26 de junho de 2018

Nasci condenada a ser uma extensão da minha mãe, um local onde se podiam verificar as consequências dos seus erros, da sua irreverência. 
O jardim inglês da minha avó está extremamente ordenado, para cada planta, a inscrição do seu nome em latim. De canteiro em canteiro, caminhos fabricados pela sua mão protestante. A alta posição dos meus avós no hospital, serve sobretudo para viajar, quase sempre de carro e para os aposentos mais económicos. A minha mãe, mais velha, procurou desde cedo emancipar-se da tutela despota da minha avó caindo num caminho solitário de criticas e apontares de dedo. Verificou-se em nós, os filhos dela, qualquer Falta que o desleixo dela trouxe. O esforço de não impor a sua vontade, trouxe exactamente o oposto, trouxe uma certa negligência que se terá verificado com mais força em mim. O primeiro filho era o primeiro, não tinha com quem brincar, a minha mãe ainda lá mantinha o seu casamento alegremente e o levava a passear. E depois vim eu ao mesmo tempo que o meu primo, e tivemo-nos um ao outro para nos entretermos. Fiquei entregue ao meu irmão, à mãe do meu primo, às minhas empregadas. E depois, com alguma violência, tudo se terá desmoronado e eu ficara sozinha numa casa grande e isolada. O meu irmão a léguas daquele inferno. Ele sempre fora perito em fugas. 

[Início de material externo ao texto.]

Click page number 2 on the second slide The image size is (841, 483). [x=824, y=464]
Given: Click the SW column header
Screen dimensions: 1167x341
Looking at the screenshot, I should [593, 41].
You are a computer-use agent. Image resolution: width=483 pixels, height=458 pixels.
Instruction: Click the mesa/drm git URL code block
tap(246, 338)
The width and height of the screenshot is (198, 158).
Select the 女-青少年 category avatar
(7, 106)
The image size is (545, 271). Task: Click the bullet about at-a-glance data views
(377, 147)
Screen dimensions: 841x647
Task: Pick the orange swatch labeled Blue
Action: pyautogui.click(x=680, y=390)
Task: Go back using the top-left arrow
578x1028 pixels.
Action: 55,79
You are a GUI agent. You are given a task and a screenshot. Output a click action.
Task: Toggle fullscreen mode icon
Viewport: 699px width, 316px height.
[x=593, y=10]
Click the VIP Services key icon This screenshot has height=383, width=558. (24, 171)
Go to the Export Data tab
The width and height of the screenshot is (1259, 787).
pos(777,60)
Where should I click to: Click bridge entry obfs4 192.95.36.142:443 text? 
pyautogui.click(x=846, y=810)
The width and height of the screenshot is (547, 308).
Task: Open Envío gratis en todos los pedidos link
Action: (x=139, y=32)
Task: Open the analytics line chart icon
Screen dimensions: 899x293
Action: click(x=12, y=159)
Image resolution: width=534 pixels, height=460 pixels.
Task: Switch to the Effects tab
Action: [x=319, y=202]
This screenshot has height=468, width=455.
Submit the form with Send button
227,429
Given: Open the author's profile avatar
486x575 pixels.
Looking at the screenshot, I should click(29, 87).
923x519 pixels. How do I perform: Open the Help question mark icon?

Quando tinha nove anos lembro-me da minha tia afirmar piamente: "A Leonor de certeza que vai fumar". Lembro-me de ter pensado que "claro que não", ter-me sentido indignada. Da minha avó me ter fechado na cozinha uns anos mais tarde e me ter dito que o meu pai tinha problemas com o álcool, e que eu não podia beber porque teria muita tendência ao alcoolismo. Anos mais tarde verificava-se, eu era aquela merda que achavam que eu seria, eu bebia e eu fumava, pior, eu estava-me a destruir, eu era alcoólica. O que interessava que o meu primo fizesse o mesmo? Eu era a prova para verificar que a minha mãe estava errada, e a minha avó certa. Afinal olhem para mim, quase 23 anos e onde estou eu? Não tirei um curso e bebo várias noites por semana. 
Herdei alguma Falta e tenho dificuldade em assumir a minha força. No fundo tenho, como ela, seguido um caminho solitário de criticas e apontares de dedo. Na família feliz que somos, é o que fazemos melhor. O que sou, o meu código ético, os meus valores, os meus talentos, que importa..
"Agarra-te ao dinheiro Leonor" - Sim avó, com as duas mãos avó! O dinheiro sempre me salvou, a mim e a vocês dos fardos mais pesados e da doença que corre inevitavelmente.
Seja eu a irreverente, mas que o seja pela compreensão e pelo desvendar do que nos aconteceu, a todos, sem termos tido escolha. Seja eu a irreverente que diz que não vai por ai.